[[ Passage provided open ]]

Heather Armstrong (Photo: Simon & Schuster)

Other speakers at the event had no great answers for that problem. Alex Blumberg said his podcasting company, Gimlet Media, gets “insanely high ad rates,” but he admitted he got a little nervous listening to Armstrong. An onstage reunion of the founders of the late, great Suck.com only served to remind the crowd how good we had it back in the unsustainable dot-com craziness of the late 1990s.

Mallory Ortberg, founder of the feminist-essays site the Toast, didn’t count on any such generosity. Her site launched in 2013 on a $200,000 budget (including money set aside to pay freelance contributors) and turned a profit three months later.

“We still underpay ourselves,” she allowed. But on the upside, they don’t have to “obsessively react to every single cultural trend on the Internet to make money.” That seems a decent definition of achievable success for a publisher — and for readers bored by clickbait.

Funding is no fun

Conversely, XOXO attendees were reminded that taking on investors can raise all kinds of issues of its own. Investor Bryce Roberts summarized one result of getting on the funding track: “Building for investors and not necessarily for customers.” (To that I’d add: See all the startups that don’t include privacy in their “minimum viable product.”)

Roberts’s solution is indie.vc, a fund that’s not looking for billion-dollar “unicorn” startups and will accept a slow payout over time. 

Andy Baio’s own career offers a different warning. He sold his collaborative-calendar site, upcoming.org, to Yahoo in 2005, then watched it get neglected and eventually closed. Last year, Yahoo sold it back to him, and he’s since launched a Kickstarter campaign to revive it.

[[ Passage provided closed ]]

* Task list
A. Summarize the passage on publishing and startup funding in two sentences.
B. Extend the passage on publishing and startup funding, picking up after its final sentence about reviving upcoming.org.

[[ Given entries open ]]

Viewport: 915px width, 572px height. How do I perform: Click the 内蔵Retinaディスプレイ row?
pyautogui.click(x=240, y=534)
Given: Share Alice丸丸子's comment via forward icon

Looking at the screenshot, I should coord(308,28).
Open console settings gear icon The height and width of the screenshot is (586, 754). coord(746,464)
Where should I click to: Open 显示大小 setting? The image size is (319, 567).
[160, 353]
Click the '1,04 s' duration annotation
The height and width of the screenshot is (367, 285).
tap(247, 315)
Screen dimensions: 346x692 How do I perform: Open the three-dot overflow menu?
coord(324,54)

[[ Given entries closed ]]
[[ Given entries open ]]

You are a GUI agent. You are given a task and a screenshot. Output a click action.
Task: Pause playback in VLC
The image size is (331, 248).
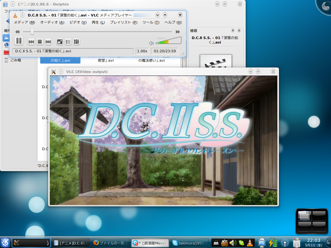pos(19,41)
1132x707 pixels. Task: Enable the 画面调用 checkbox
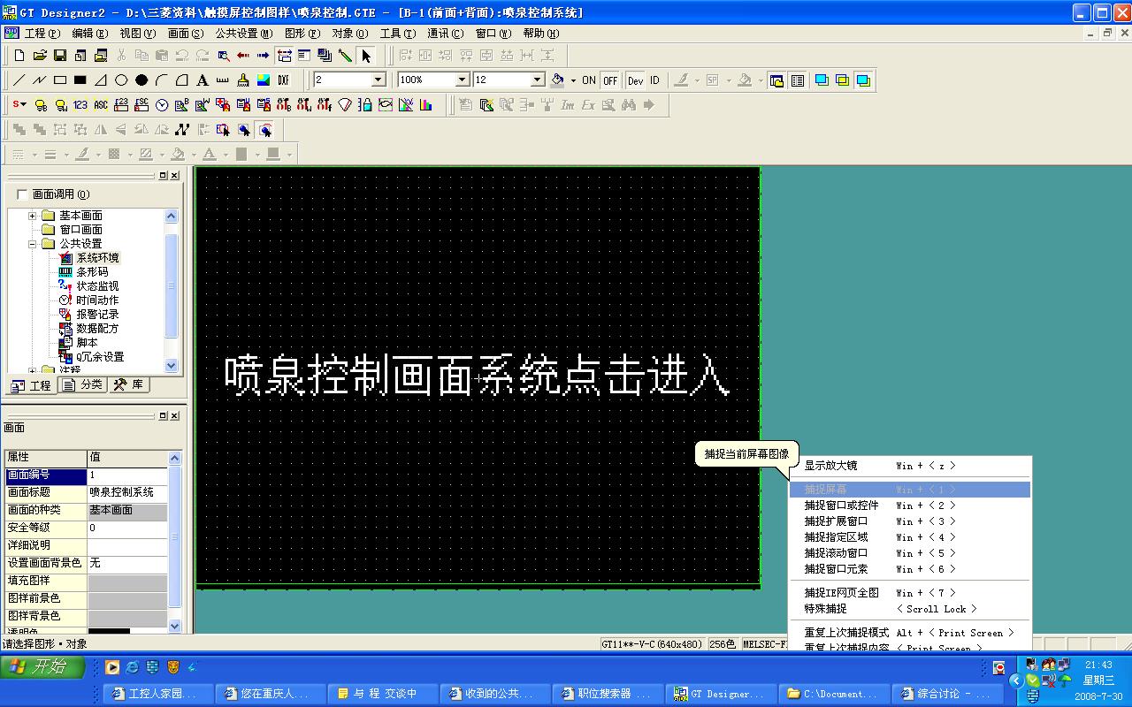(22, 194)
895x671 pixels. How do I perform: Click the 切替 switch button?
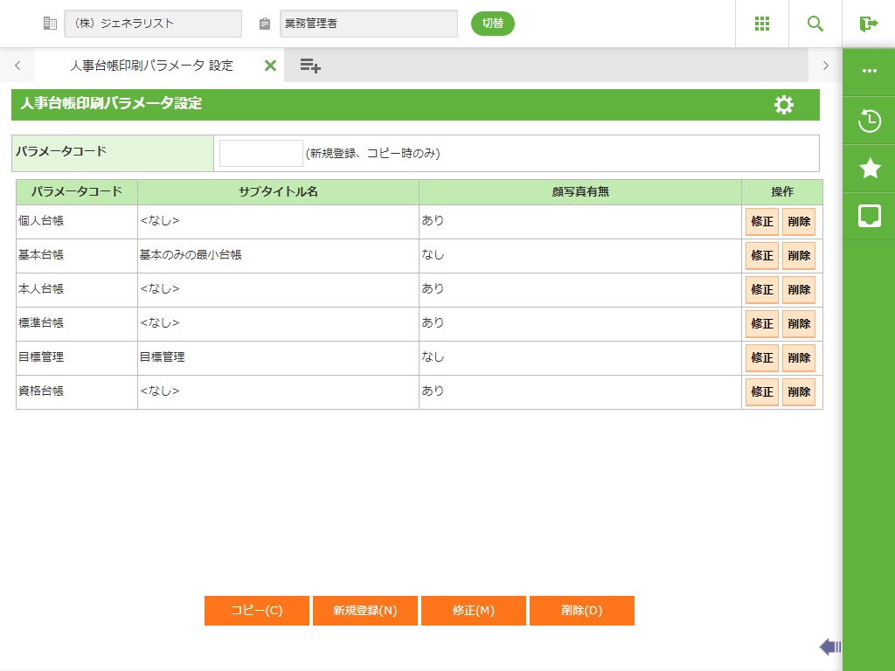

[[ Given entries closed ]]
[[ Given entries open ]]

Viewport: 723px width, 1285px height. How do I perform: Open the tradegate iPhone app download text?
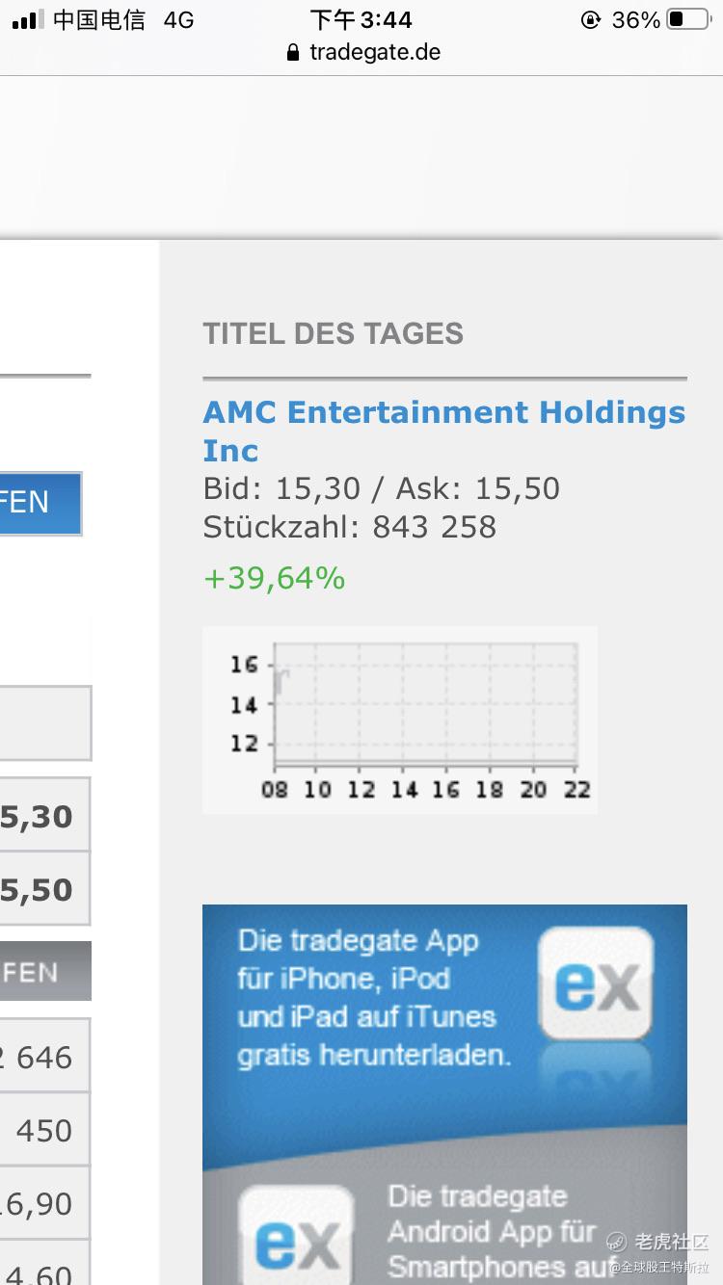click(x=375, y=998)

[[ Given entries closed ]]

* Answers by item
A. Mallory Ortberg's feminist-essays site, the Toast, launched in 2013 on a $200,000 budget and turned a profit three months later, though she says its founders still underpay themselves. XOXO attendees also heard that taking on investors can mean building for investors rather than customers, and Andy Baio described selling upcoming.org to Yahoo, watching it get neglected and closed, then getting it back and launching a Kickstarter campaign to revive it.

B.
image

Crowdfunding is a perennial topic at XOXO; the festival itself began on Kickstarter. Saturday, Iron Circus Comics publisher C. Spike Trotman explained how she has successfully used Kickstarter to fund each new round of titles. Her own definition of making that work: “The tenor of criticism has changed from That Will Never Work to That Doesn’t Count.”

Left unsaid in the funding discussion: The difficulty of standing out on crowdfunding platforms that increasingly function as yet another PR tool, that often leave backers disappointed  — remember the example of video game console developer Ouya, which seemed on track when CEO Julie Uhrman spoke at 2013’s XOXO but closed in July — and that sometimes harbor outright scammers.

Exclusion and inclusion

Finances aren’t the only challenge for independent content creators. Loneliness and self-doubt were recurring themes all weekend. (“Impostor syndrome” should have been the free square in any game of XOXO bingo.) But those aren’t the only nonfinancial hurdles.

Game developer Zoe Quinn — among the foremost targets of the vile harassment symbolized by the #Gamergate hashtag — spoke with grace about the ongoing death threats she received after suggesting that the game industry could be more inclusive.

“Most people participating in online harassment think they’re the good guys,” Quinn said. It’s the same self-righteousness, she added, that surfaces when people delight in the misery of Ashley Madison subscribers whose data was leaked.

TV and podcast host Veronica Belmont compared the way we talk to Siri, Google Now, or Cortana to the conduct we see too often online: “We’re nicer to our computers and phones than we are to other people on the Internet.”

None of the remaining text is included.